Bois le monde de tes yeux et éclabousse-le de ta joie
Mais ne crains rien car même l’eau qui chute rejoint un jour le ciel !
Remerciements
Pour rendre compte d’un événement, nous devons soit remonter à l’infini la
chaîne des causes, ce qui est impossible, soit penser une cause première
dont l’origine est aussi mystérieuse que l’origine du temps. Dans les deux
cas, notre mémoire et notre intelligence sont trop faibles pour remonter très
loin. Alors, au moment de remercier tous ceux qui ont rendu possible ce
livre, je dois avouer la peur qui est la mienne d’être ingrat vis-à-vis de tous
ceux qui ont joué un rôle, même dans l’ombre de ma mémoire. Je
commencerai donc par dire merci à tous ceux qui m’ont donné la vie et la
joie de vivre, la famille ou les amis. Merci aussi à tous les maîtres et
instructeurs, du présent et du passé, qui m’ont appris à écrire et à penser, à
chercher et à m’émerveiller. Mais au-delà de mes parents, il me faut
remonter le temps et remercier mes ancêtres. Et au-delà du temps, il me faut
lever les yeux et remercier cette origine sans laquelle il n’y aurait ni
l’amour, ni la vie, ni la beauté, ni la bonté.
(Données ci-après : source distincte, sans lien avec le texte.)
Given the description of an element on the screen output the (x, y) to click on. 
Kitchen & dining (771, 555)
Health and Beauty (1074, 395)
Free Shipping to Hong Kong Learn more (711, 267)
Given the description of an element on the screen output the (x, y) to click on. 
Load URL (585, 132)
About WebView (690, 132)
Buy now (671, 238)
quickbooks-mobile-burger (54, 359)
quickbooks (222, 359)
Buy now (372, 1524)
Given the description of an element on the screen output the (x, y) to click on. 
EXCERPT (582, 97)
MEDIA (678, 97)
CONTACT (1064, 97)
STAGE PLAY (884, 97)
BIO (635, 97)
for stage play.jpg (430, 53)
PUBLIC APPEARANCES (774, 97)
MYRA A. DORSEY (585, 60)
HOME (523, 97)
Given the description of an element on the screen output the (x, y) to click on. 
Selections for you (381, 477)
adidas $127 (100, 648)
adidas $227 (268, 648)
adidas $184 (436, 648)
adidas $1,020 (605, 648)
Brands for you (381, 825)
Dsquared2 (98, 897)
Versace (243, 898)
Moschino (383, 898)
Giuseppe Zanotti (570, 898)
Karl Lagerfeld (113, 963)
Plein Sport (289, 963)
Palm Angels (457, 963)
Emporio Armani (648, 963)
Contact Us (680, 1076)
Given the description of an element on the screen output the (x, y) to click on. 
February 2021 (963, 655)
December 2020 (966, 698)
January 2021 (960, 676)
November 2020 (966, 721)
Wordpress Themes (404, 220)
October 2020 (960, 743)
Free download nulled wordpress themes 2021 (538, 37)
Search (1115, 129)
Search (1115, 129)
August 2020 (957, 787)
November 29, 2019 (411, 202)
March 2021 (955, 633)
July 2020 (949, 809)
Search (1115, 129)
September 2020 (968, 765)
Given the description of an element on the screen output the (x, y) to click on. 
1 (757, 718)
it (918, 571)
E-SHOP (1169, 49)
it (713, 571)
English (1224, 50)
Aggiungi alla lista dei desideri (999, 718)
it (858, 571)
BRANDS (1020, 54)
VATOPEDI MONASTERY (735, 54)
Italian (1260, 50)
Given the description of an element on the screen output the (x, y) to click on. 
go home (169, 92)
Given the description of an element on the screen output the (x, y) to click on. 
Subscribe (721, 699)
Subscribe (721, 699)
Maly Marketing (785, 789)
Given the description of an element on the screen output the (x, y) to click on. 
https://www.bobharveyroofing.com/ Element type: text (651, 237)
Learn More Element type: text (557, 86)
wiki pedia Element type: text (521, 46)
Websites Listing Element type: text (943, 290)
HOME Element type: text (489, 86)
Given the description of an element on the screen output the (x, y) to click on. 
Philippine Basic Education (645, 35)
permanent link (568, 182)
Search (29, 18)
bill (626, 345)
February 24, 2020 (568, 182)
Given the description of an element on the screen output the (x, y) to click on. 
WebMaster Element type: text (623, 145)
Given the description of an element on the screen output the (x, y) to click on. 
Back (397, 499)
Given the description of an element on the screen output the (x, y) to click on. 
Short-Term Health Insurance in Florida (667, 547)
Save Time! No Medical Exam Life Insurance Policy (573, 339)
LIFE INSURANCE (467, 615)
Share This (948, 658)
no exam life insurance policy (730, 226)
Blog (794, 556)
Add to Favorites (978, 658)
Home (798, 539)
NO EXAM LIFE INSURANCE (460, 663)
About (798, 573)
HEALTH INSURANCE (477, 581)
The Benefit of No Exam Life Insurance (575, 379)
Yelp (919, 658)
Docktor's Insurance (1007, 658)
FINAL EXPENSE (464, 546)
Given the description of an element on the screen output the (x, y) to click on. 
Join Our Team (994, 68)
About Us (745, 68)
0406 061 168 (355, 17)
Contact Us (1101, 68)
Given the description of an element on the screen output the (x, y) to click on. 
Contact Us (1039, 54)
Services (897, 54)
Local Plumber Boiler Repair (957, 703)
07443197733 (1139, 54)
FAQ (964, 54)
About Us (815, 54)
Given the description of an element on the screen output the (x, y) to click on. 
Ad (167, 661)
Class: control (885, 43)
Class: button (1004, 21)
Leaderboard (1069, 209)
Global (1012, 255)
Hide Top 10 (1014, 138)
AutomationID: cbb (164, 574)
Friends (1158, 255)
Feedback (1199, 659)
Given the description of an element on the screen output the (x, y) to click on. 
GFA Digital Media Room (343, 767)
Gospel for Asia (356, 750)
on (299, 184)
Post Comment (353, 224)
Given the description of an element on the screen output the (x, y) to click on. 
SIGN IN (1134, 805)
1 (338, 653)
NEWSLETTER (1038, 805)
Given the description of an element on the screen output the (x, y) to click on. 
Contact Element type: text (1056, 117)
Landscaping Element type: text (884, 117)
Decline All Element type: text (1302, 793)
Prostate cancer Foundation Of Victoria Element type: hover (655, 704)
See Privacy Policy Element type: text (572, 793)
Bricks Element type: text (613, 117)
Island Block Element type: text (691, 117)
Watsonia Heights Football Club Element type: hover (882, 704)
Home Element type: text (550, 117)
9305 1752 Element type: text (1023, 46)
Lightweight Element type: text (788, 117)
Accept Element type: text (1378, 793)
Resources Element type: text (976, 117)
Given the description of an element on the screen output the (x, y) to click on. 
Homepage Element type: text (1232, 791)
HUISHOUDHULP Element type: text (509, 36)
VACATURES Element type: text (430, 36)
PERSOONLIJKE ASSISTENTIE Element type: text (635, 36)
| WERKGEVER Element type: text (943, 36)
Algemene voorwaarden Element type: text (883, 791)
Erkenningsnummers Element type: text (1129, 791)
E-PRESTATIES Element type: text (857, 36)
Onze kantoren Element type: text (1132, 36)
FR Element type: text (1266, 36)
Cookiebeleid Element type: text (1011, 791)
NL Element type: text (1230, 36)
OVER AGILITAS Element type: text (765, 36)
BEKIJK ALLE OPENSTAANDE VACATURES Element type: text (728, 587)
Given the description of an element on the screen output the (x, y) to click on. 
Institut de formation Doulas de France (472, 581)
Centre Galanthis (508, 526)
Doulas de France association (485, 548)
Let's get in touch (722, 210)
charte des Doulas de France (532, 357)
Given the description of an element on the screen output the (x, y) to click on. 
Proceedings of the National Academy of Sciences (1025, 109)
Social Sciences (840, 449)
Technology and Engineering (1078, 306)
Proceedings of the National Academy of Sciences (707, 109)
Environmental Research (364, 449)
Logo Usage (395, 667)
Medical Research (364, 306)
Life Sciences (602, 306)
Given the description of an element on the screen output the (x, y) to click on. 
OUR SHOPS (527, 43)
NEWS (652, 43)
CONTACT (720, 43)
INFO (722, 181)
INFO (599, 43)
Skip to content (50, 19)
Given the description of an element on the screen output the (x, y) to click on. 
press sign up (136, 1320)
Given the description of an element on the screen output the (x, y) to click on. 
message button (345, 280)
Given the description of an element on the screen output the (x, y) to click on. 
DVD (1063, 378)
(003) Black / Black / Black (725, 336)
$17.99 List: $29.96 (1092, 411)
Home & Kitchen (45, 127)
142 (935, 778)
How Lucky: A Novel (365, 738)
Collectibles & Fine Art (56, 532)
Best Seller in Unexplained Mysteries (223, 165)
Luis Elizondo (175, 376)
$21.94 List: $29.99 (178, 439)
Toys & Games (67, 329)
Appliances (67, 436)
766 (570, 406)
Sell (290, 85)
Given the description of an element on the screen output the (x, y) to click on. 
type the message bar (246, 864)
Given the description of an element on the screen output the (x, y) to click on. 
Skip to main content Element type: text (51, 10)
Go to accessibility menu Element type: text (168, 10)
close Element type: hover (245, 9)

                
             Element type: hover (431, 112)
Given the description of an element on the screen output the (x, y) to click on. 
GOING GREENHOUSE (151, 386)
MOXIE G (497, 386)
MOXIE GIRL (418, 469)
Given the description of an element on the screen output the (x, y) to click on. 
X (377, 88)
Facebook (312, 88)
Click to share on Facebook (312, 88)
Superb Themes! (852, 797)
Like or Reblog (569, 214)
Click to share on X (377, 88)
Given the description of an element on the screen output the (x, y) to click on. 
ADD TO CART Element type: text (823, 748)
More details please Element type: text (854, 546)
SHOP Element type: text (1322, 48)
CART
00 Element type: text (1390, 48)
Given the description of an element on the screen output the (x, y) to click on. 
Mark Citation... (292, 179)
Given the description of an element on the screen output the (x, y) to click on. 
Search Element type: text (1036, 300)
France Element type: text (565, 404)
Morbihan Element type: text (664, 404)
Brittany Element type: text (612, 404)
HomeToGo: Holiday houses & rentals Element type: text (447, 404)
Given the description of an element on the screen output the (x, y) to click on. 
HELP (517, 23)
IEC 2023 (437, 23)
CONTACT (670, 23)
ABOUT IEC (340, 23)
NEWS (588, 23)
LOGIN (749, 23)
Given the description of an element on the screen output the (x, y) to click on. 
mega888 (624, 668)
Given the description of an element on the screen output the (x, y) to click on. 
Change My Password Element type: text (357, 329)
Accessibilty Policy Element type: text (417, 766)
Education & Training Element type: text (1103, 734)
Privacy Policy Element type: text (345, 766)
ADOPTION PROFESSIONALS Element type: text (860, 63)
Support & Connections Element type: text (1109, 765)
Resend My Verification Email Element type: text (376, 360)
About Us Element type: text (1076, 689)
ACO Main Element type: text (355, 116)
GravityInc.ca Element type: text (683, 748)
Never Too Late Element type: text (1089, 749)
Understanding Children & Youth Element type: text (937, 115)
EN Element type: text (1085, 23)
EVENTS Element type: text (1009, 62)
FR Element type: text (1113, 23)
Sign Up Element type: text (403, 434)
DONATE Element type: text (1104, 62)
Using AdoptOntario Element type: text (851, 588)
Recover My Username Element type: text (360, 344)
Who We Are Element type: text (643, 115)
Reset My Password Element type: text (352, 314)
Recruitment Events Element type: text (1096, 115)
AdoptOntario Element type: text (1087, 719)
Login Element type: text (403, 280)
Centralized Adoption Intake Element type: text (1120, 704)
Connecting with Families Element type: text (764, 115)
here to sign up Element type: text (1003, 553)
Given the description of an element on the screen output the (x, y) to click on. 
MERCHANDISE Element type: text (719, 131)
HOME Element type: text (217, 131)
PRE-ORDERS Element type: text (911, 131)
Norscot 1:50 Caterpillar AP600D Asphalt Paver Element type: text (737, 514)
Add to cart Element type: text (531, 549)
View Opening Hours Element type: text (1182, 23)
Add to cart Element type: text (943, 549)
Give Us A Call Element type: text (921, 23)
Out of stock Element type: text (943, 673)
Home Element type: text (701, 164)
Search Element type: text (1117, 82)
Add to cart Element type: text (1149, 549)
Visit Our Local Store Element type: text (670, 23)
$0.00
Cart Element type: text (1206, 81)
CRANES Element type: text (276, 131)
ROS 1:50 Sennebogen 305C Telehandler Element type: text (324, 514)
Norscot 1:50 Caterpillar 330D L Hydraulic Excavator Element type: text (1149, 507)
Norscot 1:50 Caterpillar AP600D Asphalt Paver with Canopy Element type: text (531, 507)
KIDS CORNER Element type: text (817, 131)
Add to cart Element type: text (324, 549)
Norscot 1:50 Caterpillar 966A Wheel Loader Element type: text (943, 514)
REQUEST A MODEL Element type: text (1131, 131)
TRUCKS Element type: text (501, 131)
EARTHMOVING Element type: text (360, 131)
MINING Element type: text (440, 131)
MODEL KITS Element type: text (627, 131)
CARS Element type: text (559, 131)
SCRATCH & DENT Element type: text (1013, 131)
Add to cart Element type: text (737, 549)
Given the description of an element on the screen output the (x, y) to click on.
S’il est difficile de se représenter la cause première, nous avons en revanche
la chance de pouvoir rencontrer les causes dernières. Comme des étoiles,
des personnes éclairent pour vous le chemin et vous aident à surmonter les
obstacles. Ainsi, ce livre n’aurait pas pu naître sans le soutien et les conseils
de mon épouse Fanny, ni sans la patience de François, Matthieu, Ysé et
Thomas, dont la rédaction de ce livre m’a éloigné. Ma gratitude va d’abord
vers eux.
Impossible d’oublier Agnès Vidalie, des éditions Marabout, pour sa
confiance et ses encouragements, et Élisabeth Boyer, qui a fait un travail
précieux de relecture et de commentaires sur mon texte. Ce fut admirable de
rencontrer une telle compétence, mais plus encore de si belles qualités
humaines.
Merci enfin à tous ceux que je ne connais pas dont les prières ou les actions,
souvent discrètes, permettent à ce monde de tenir malgré tout debout.